Le FDR exige l’invalidation du mandat d’Ousmane Sonko à l’Assemblée nationale
Le Front pour la défense de la démocratie et de la République (FDR) a lancé une offensive juridique et politique contre la présence d’Ousmane Sonko à l’Assemblée nationale. La coalition accuse les autorités parlementaires d’avoir violé les textes fondamentaux pour permettre à ce député de siéger, tout en appelant à une mobilisation citoyenne pour protéger les institutions républicaines.
Une contestation fondée sur des arguments constitutionnels
Dans un communiqué rendu public hier, le FDR a révélé les motifs de son opposition à la réinstallation d’Ousmane Sonko comme député. Selon la coalition, les procédures ayant conduit à son retour à l’hémicycle contreviendraient à la fois à la Constitution et au Code électoral. Le FDR souligne que ces dispositions remettraient en cause les fondements mêmes du mandat parlementaire, qualifiant la situation de « menace pour la stabilité démocratique ».
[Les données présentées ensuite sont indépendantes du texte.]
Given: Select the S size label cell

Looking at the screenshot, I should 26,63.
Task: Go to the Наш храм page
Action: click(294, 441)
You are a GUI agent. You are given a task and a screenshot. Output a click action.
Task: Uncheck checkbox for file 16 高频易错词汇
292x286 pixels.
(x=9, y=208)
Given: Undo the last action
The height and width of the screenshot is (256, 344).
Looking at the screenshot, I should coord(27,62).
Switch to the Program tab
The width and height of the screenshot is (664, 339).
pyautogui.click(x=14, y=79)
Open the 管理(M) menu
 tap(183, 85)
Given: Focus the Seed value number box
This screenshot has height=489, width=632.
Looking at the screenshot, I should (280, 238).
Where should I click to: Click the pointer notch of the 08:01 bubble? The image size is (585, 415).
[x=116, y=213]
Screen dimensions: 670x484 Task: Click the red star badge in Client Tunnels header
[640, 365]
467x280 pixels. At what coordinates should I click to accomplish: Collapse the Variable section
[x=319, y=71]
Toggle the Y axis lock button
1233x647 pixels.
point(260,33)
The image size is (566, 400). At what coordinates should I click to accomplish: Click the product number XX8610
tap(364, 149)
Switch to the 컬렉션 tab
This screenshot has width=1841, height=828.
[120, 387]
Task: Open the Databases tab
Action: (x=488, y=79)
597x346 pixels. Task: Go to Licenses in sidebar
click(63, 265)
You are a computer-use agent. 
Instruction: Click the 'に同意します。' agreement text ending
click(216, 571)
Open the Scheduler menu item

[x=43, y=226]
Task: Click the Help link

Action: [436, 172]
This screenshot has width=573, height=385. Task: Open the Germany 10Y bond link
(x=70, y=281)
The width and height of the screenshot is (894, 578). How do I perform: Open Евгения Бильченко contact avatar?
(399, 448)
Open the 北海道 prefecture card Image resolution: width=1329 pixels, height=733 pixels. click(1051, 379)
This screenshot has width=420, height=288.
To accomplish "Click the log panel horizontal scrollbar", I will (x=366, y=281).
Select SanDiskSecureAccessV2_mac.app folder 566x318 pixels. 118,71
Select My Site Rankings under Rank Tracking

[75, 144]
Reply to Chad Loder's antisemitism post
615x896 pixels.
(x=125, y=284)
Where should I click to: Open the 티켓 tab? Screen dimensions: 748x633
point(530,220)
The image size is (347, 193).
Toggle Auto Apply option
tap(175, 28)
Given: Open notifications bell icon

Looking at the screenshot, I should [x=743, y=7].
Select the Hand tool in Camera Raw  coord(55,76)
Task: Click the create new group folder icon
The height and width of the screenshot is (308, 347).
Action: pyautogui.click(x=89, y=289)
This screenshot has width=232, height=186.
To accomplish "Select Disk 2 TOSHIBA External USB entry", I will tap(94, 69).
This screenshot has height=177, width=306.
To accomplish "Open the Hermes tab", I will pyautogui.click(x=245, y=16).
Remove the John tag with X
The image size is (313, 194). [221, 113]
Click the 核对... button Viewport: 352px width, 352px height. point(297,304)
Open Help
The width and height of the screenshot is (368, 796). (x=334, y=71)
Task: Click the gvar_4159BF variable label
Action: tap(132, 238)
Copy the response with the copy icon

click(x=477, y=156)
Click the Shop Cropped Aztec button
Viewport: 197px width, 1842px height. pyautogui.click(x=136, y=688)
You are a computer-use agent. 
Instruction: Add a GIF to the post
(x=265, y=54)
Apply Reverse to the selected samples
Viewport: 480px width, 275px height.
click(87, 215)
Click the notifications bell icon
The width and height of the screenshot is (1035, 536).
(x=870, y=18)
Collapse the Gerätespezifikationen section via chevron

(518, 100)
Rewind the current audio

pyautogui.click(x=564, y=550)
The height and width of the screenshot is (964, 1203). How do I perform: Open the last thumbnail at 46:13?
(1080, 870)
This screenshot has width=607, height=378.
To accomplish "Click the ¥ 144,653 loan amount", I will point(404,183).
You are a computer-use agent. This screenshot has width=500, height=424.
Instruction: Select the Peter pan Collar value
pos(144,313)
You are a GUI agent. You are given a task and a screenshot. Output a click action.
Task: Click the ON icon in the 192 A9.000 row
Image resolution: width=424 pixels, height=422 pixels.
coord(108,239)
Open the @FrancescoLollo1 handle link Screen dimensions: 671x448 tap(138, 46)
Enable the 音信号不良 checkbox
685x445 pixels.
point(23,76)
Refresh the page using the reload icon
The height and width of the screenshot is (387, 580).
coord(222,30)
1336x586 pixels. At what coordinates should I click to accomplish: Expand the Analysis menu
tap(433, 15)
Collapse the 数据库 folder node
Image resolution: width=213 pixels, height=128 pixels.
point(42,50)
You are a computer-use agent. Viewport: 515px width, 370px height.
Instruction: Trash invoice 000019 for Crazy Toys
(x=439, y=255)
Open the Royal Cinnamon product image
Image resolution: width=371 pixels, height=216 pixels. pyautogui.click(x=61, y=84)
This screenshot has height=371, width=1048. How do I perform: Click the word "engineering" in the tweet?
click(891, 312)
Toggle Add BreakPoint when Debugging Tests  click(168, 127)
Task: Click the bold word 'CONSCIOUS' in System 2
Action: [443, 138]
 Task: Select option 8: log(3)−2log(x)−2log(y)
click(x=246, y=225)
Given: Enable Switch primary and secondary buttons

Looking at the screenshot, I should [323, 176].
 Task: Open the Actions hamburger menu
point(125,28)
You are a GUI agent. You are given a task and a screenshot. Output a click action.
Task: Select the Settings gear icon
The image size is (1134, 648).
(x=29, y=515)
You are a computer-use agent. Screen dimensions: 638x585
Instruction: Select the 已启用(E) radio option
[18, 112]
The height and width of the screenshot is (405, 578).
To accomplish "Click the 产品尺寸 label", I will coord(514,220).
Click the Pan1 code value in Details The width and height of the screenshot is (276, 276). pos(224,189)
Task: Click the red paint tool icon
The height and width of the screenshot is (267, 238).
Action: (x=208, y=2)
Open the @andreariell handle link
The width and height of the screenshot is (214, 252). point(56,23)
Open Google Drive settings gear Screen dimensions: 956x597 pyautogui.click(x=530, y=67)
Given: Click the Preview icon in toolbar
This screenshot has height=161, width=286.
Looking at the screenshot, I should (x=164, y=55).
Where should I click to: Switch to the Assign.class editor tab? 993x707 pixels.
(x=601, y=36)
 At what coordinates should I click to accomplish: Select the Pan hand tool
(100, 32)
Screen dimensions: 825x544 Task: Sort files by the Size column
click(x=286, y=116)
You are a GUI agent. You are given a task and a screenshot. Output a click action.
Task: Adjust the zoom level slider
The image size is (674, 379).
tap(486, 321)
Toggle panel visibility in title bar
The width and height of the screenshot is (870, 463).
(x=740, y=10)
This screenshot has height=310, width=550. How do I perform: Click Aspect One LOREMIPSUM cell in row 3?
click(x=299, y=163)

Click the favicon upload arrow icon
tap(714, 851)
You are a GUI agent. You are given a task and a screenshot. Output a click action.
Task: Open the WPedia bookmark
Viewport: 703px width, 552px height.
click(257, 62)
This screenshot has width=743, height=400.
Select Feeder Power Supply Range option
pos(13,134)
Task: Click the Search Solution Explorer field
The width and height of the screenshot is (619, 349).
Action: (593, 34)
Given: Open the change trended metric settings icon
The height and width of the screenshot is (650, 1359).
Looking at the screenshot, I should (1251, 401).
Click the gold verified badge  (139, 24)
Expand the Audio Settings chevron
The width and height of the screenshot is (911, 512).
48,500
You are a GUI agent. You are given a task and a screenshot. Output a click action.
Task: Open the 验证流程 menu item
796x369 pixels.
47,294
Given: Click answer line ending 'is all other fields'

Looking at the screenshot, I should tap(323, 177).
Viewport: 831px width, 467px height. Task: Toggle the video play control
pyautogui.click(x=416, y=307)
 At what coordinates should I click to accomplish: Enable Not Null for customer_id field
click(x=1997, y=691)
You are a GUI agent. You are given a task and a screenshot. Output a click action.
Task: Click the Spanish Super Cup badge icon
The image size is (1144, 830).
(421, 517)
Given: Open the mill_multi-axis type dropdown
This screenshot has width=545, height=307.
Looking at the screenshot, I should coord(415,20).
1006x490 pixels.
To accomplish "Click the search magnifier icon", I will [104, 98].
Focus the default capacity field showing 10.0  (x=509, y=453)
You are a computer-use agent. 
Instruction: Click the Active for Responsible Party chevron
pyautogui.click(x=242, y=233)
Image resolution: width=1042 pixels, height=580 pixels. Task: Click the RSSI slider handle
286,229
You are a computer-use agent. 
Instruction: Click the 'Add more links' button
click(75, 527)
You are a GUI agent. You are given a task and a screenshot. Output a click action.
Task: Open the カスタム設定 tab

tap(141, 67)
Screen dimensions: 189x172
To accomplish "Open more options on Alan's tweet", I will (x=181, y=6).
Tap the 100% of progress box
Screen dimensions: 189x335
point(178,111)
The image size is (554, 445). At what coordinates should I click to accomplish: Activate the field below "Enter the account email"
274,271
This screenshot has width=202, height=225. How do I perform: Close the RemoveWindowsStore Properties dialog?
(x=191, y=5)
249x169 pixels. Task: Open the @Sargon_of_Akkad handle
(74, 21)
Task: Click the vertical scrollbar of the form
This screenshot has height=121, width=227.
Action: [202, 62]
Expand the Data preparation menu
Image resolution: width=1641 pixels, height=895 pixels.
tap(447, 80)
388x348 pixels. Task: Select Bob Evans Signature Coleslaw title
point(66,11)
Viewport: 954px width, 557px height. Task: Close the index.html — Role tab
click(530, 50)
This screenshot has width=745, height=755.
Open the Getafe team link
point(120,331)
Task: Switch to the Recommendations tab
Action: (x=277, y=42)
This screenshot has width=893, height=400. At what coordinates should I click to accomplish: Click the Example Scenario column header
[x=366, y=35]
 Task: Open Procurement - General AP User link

La réforme du règlement intérieur au cœur du débat
Le FDR met en lumière l’article LO172 du Code électoral, qui stipule qu’un ministre élu député doit démissionner de ses fonctions gouvernementales sous huit jours pour conserver son mandat parlementaire. La coalition estime qu’Ousmane Sonko, en se prévalant d’une modification du règlement intérieur de l’Assemblée nationale, contourne sciemment cette obligation légale. Pour le FDR, cette manœuvre constitue une « entorse grave » aux règles régissant l’équilibre des pouvoirs.
Une mobilisation politique et juridique sans précédent
Le FDR salue l’initiative des 147 partis et mouvements politiques ayant signé, le 24 mai dernier, une déclaration commune pour dénoncer cette situation. La coalition se félicite également de la décision des députés d’opposition de saisir le Conseil constitutionnel afin de faire annuler le processus ayant permis à Ousmane Sonko de retrouver un siège à l’Assemblée. Selon le FDR, cette affaire dépasse les clivages partisans et engage l’avenir même des institutions nigériennes.
Des accusations rejetées par le FDR
Le Front rejette catégoriquement les allégations selon lesquelles sa démarche viserait à écarter Ousmane Sonko de la scène politique pour des raisons partisanes. La coalition insiste sur son engagement en faveur de « la préservation de la démocratie et de la République », affirmant agir pour empêcher une « violation des lois et des principes fondamentaux du pays ».
Un enjeu majeur pour l’équilibre des institutions
Cette crise illustre les tensions croissantes entre le gouvernement et l’Assemblée nationale concernant l’interprétation des règles régissant les rapports entre les deux pouvoirs. Le Conseil constitutionnel, saisi par l’opposition, devra trancher sur la légalité des dispositions contestées. Sa décision est attendue avec une attention particulière, tant par la majorité que par l’opposition, dans un contexte où chaque camp cherche à défendre ses prérogatives.